Economy needs a short-term boost, business tells Chancellor

Mar 18, 2013

 

The rise in public borrowing, combined with disappointing economic growth forecasts, mean that the government has very little room for manoeuvre when it comes to delivering any fiscal stimulus.
 
However, tax experts at PwC believe the Chancellor may seek to boost the economy without incurring much in the way of short term spending.
 
Gary Telford, tax partner at the firm’s Milton Keynes office, said: “The Chancellor may look to bring in some innovative ideas that allow businesses to feel more confident about investing in creating jobs or expanding into new export markets.
 
“Businesses are also looking for stability and certainty when it comes to the regulatory and fiscal framework in which they are operating. The Chancellor could well look at some clever ways to stimulate the economy, by introducing some short-term or temporary fiscal incentives.”
 
In the Autumn Statement, Mr Osborne announced further cuts in corporation tax in addition to the planned introduction of Patent Box and increases in R&D tax relief and capital allowances. In terms of next steps, further changes to corporation tax could help to encourage businesses to invest in growth.
 
Mr Telford said: “The headline rate of corporation tax is set to fall to 21% in April 2014, one of the lowest rates in Europe.
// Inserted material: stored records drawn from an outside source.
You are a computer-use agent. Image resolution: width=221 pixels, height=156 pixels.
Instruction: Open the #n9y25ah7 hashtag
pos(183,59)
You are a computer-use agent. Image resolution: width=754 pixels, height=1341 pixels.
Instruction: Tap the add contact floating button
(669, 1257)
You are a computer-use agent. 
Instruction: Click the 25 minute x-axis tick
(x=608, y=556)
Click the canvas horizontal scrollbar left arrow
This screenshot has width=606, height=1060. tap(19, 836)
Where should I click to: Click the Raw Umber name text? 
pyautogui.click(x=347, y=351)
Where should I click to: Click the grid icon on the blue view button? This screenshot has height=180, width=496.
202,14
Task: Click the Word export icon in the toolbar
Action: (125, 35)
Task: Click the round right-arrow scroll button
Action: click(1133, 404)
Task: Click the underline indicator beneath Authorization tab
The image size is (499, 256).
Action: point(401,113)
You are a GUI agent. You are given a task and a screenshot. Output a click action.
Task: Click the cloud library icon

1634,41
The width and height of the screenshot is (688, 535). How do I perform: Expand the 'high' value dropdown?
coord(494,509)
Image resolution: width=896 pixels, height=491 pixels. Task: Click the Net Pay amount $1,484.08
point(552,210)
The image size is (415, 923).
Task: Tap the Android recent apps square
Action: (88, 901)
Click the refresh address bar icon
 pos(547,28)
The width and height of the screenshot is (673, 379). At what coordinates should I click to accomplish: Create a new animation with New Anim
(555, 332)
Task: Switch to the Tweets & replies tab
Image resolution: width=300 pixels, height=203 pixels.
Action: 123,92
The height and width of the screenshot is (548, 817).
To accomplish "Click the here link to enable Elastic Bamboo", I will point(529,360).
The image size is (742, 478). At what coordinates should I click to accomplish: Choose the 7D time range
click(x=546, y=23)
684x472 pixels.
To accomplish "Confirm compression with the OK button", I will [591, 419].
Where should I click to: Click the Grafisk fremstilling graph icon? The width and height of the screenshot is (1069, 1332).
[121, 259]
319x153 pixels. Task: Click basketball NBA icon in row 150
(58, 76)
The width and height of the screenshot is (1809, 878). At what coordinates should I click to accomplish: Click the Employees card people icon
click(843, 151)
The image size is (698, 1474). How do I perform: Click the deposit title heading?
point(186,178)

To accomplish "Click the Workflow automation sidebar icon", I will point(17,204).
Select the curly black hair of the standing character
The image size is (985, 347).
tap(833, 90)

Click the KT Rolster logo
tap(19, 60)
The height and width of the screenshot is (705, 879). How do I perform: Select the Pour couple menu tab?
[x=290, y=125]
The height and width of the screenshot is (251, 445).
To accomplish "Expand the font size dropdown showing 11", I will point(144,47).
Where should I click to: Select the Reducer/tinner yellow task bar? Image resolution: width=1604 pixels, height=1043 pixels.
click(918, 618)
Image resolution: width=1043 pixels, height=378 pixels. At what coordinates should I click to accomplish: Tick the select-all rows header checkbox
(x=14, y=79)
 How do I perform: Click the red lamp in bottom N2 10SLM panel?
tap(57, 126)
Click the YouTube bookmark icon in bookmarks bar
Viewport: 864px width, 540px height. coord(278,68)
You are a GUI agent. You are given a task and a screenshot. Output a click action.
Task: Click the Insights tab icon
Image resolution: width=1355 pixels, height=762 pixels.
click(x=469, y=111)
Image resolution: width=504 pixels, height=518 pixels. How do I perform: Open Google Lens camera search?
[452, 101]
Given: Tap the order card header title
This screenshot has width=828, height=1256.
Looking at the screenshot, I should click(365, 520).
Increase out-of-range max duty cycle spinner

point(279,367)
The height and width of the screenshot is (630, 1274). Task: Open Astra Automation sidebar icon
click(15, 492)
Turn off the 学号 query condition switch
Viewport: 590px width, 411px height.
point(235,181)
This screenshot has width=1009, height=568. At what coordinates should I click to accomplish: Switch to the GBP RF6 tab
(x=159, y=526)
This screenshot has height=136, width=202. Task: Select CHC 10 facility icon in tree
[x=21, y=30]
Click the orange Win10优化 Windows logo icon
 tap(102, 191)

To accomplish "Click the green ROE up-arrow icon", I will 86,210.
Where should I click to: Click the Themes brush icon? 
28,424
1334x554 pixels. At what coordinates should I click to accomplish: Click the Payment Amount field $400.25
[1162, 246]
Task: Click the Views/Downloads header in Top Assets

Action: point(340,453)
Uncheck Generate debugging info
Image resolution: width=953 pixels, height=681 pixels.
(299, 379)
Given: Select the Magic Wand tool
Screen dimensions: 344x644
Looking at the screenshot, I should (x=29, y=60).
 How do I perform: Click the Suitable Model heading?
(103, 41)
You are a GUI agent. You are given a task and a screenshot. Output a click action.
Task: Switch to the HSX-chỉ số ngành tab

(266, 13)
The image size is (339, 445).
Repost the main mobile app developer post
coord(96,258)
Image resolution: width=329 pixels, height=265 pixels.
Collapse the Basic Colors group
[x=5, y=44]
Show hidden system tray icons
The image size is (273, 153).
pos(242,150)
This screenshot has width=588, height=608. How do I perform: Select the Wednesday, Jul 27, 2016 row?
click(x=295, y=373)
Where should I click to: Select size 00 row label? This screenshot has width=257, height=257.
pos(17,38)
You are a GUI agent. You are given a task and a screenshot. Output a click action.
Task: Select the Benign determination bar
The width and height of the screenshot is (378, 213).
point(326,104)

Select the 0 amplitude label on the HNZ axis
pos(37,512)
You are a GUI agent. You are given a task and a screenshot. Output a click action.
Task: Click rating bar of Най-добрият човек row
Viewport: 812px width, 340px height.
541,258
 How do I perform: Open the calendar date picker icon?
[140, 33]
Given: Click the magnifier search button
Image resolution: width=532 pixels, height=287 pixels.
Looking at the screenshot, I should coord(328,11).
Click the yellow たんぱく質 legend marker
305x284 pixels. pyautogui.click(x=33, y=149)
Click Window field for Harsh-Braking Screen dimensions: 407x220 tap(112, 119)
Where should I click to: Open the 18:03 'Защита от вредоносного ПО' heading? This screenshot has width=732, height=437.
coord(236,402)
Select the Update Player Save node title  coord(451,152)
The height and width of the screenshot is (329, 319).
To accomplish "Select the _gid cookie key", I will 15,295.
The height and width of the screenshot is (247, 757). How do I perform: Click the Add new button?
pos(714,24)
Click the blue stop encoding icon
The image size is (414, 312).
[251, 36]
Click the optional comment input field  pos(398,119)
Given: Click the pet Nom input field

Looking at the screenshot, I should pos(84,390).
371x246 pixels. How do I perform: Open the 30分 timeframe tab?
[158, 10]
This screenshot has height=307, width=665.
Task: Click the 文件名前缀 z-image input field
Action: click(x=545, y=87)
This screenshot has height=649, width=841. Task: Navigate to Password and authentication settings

However, the Chancellor could be tempted to do more to incentivise businesses now by introducing a lower rate of tax for trading income as a temporary measure.
 
"This would send a very positive signal to businesses and encourage them to invest more in the UK.”
 
Access to finance remains an important issue for many businesses and recent news that the Funding for Lending scheme has failed to boost lending, has not helped.
 
According to PwC, the so-called ‘squeezed middle’ of medium-sized firms are among those finding it most difficult to source finance for growth. This is because they are either too big to benefit from current tax breaks such as the Enterprise Investment Scheme or too small to access the credit markets used by plcs.
 
Mr Telford said: “To help more companies to access finance, the Chancellor might consider extending the Enterprise Investment Scheme or reducing the rate of capital gains tax on longer-term investments in trading companies.
 
“These sorts of measures could provide a valuable financial stop gap to medium-sized businesses that are struggling to get the finance needed to fulfil their strategic objectives. They would also not require any large upfront cost for the exchequer.”